For the loop in the testcase we currently fail to hoist the guard
check of the inner loop (m > 0) out of the outer loop because
find_loop_guard checks all blocks of the outer loop for side-effects,
including those that are skipped by the guard. This usually
is harmless as the guard does not skip any blocks in the outer loop
but in this case store-motion was applied to the inner loop and thus
there's now a skipped store in the outer loop.

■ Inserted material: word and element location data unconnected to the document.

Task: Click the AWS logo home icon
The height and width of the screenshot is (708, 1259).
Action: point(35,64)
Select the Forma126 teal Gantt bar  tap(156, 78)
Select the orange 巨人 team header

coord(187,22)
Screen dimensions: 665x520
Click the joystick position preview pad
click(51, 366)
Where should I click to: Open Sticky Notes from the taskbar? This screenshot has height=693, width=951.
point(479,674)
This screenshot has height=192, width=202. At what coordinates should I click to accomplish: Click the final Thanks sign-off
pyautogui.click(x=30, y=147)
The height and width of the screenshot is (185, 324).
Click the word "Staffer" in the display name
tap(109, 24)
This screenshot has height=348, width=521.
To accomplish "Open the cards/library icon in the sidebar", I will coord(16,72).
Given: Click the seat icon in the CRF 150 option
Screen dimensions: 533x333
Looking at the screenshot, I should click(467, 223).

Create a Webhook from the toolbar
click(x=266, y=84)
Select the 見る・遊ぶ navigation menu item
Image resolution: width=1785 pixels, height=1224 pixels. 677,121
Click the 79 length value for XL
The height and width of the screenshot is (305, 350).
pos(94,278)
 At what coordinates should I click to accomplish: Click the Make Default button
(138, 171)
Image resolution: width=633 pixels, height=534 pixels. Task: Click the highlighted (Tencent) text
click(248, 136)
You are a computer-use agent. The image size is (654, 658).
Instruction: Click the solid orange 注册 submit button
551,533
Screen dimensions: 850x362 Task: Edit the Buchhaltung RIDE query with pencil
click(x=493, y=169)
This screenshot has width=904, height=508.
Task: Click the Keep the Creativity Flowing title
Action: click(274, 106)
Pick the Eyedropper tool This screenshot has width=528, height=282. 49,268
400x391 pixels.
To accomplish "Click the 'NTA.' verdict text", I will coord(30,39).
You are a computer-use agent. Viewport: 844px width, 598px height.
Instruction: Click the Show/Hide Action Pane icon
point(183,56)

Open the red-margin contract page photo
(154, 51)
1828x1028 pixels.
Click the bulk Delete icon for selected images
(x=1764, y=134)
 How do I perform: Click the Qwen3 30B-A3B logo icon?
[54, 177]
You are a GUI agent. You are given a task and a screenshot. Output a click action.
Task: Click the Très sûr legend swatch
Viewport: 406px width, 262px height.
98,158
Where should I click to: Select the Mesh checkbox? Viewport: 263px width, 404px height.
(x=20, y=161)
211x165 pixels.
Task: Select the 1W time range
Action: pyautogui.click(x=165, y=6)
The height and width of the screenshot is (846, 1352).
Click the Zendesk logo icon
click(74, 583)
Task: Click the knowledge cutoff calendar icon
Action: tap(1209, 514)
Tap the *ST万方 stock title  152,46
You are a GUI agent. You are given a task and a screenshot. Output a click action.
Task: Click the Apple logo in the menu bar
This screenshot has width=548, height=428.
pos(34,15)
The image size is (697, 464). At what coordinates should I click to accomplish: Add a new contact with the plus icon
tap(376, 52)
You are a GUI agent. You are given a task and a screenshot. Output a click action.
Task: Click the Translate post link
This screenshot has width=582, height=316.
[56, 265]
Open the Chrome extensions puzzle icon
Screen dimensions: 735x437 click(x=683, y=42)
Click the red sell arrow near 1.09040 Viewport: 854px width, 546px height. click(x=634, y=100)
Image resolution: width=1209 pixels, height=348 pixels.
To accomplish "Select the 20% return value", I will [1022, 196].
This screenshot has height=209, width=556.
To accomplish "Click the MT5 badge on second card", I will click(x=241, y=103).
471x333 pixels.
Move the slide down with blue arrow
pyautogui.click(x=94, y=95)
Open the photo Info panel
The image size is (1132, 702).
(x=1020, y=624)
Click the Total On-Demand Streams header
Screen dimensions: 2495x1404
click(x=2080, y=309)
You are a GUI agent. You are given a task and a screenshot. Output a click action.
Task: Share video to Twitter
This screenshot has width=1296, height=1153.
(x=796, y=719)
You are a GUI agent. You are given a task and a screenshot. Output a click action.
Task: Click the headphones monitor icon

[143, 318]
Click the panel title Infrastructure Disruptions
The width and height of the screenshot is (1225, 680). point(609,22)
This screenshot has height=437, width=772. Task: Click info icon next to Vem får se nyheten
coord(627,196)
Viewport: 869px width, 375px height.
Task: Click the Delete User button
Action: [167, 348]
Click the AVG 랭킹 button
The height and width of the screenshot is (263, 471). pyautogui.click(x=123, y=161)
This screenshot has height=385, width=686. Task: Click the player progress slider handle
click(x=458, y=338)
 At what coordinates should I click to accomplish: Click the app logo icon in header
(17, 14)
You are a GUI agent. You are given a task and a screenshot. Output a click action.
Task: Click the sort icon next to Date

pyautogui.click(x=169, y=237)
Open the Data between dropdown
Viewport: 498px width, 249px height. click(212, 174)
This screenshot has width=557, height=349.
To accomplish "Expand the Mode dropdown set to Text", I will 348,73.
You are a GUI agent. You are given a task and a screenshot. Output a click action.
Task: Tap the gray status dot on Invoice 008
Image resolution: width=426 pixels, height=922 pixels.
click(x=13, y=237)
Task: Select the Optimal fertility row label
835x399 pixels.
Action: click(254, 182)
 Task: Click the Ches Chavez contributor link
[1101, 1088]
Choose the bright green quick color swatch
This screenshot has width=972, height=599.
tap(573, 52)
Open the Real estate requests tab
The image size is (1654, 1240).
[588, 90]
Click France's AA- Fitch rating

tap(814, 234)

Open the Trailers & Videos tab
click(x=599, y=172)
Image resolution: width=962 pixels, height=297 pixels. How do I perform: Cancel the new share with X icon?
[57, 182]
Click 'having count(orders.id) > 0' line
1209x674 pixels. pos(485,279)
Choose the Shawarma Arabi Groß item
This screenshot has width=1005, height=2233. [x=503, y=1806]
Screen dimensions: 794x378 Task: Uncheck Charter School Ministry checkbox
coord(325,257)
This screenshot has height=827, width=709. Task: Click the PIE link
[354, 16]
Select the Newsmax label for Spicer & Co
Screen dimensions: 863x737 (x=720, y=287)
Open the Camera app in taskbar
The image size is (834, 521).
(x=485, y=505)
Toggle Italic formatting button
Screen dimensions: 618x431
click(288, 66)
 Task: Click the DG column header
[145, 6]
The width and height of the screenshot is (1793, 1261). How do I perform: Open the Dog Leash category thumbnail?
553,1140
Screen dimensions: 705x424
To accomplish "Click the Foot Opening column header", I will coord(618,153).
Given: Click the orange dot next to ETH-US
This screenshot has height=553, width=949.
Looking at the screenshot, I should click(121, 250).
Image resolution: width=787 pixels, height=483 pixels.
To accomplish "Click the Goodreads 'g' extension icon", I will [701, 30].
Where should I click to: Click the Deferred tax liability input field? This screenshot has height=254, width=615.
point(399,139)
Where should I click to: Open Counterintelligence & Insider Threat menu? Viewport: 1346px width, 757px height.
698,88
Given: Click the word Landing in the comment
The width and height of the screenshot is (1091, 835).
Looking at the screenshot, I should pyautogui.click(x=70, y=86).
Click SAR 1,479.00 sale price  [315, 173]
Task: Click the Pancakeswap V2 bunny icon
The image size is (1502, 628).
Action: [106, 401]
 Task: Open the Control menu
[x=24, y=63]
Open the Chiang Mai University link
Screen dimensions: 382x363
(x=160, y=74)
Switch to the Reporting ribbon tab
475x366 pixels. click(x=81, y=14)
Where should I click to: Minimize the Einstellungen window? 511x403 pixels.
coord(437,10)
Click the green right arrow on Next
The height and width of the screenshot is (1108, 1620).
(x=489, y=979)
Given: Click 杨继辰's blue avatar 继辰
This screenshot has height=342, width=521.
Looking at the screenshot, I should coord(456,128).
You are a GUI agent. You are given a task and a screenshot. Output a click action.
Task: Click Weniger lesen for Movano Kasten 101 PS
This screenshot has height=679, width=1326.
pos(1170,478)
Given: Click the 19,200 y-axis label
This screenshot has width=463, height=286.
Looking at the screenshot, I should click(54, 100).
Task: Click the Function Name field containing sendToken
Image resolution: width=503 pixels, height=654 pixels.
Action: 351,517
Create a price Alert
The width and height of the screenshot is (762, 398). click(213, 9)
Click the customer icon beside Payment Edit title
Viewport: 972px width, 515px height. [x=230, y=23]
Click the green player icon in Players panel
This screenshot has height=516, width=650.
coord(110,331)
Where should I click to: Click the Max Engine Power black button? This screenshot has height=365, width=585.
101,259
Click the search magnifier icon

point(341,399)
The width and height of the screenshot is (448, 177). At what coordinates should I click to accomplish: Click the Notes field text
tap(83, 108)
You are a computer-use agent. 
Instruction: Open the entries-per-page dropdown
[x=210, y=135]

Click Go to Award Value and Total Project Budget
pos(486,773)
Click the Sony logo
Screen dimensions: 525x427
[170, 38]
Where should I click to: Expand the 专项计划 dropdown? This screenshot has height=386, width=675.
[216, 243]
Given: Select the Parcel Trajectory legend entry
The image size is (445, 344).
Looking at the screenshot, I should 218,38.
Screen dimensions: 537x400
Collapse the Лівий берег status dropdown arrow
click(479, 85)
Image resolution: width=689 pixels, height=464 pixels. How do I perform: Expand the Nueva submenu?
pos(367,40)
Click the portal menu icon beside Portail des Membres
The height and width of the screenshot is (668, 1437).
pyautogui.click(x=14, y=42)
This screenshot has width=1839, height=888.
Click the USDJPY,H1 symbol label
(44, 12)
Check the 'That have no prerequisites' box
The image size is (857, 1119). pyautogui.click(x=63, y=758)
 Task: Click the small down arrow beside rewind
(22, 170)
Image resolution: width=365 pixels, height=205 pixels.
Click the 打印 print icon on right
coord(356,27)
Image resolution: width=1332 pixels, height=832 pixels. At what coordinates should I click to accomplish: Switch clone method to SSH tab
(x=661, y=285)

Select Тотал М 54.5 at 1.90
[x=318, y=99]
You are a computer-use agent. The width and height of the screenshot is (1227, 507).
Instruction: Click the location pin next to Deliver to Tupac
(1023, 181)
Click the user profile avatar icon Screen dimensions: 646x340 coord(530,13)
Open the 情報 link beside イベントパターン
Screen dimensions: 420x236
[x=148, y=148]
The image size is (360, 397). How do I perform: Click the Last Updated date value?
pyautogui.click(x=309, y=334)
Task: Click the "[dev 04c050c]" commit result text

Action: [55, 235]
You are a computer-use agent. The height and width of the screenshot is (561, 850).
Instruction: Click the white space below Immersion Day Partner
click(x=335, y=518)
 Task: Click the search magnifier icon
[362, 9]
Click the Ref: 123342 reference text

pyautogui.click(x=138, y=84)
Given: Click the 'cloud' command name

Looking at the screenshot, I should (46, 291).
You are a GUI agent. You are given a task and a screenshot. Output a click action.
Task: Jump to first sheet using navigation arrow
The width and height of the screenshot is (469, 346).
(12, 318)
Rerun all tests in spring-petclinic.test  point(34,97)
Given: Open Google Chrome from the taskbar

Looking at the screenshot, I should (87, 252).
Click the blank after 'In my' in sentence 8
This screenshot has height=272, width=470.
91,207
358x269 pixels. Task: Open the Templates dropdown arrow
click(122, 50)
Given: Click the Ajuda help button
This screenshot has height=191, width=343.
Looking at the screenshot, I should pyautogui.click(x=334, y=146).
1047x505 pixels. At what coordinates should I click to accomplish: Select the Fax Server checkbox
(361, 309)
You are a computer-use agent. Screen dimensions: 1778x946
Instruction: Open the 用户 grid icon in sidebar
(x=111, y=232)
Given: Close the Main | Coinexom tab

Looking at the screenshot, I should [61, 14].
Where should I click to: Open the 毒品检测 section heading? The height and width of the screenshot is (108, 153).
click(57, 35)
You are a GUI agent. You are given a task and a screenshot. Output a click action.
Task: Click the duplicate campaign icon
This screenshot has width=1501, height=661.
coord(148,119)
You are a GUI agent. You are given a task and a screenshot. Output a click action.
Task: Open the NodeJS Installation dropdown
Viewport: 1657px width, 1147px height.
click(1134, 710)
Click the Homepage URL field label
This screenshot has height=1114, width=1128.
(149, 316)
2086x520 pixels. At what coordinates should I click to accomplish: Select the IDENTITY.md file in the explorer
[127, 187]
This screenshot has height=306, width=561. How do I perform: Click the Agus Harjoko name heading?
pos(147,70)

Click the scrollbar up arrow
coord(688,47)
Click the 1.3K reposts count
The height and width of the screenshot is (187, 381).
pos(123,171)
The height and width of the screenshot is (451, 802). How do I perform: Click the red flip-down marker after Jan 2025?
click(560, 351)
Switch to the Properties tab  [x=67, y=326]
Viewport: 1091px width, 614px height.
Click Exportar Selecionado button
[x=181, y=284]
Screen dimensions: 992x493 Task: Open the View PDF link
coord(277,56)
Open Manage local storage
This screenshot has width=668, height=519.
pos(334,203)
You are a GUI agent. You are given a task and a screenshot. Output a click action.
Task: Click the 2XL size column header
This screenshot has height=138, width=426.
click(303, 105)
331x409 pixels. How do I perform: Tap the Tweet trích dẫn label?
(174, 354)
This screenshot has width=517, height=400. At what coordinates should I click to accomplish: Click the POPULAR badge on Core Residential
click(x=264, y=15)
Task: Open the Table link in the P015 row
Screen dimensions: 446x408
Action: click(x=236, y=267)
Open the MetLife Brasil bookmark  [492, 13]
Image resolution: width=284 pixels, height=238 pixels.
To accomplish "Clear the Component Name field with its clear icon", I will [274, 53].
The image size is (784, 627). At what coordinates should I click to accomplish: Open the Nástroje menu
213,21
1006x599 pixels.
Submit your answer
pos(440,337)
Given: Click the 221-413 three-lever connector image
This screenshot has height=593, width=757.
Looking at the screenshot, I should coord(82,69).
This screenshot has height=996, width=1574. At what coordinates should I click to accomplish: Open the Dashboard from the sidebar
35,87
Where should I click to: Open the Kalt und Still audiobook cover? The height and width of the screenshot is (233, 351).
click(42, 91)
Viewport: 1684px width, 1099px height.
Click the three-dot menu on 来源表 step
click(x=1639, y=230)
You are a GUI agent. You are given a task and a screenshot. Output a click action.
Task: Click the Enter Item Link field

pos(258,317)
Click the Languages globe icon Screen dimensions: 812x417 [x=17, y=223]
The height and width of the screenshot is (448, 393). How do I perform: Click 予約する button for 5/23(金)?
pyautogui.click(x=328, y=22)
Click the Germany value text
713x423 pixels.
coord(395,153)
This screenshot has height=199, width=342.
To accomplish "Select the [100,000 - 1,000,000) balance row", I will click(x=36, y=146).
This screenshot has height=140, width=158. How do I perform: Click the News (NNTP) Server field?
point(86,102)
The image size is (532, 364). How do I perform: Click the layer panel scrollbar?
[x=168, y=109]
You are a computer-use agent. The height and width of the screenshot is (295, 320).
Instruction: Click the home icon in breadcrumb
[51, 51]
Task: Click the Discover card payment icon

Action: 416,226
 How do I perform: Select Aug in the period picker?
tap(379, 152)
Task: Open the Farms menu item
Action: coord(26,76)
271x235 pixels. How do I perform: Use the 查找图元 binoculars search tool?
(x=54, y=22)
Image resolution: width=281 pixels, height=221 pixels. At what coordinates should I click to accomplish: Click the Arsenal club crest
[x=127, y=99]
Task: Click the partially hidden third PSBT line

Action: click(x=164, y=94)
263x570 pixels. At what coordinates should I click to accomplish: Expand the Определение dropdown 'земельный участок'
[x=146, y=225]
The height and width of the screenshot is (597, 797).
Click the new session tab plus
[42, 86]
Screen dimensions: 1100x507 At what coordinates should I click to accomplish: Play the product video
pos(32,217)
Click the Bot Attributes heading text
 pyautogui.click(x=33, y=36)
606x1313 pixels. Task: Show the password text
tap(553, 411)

The following properly skips blocks that are dominated by the
entry to the skipped region.
PR tree-optimization/117510
* tree-ssa-loop-unswitch.cc (find_loop_guard): Only check
not skipped blocks for side-effects.
* gcc.dg/vect/vect-outer-pr117510.c: New testcase.
--- /dev/null
+/* { dg-do compile } */
+/* { dg-require-effective-target vect_double } */
+/* { dg-additional-options "-O3" } */
+
+void f(int n, int m, double *a)
+{
+ a = __builtin_assume_aligned (a, __BIGGEST_ALIGNMENT__);
+ for (int i = 0; i < n; i++)
+ for (int j = 0; j < m; j++)
+ a[i] += 2*a[i] + j;
+}
+
+/* { dg-final { scan-tree-dump "OUTER LOOP VECTORIZED" "vect" } } */
guard_edge = NULL;
goto end;
}
- if (!empty_bb_without_guard_p (loop, bb, dbg_to_reset))
+ /* If any of the not skipped blocks has side-effects or defs with
+ uses outside of the loop we cannot hoist the guard. */
+ if (!dominated_by_p (CDI_DOMINATORS,
+ bb, guard_edge == te ? fe->dest : te->dest)
+ && !empty_bb_without_guard_p (loop, bb, dbg_to_reset))
{
if (dump_enabled_p ())
dump_printf_loc (MSG_MISSED_OPTIMIZATION, loc,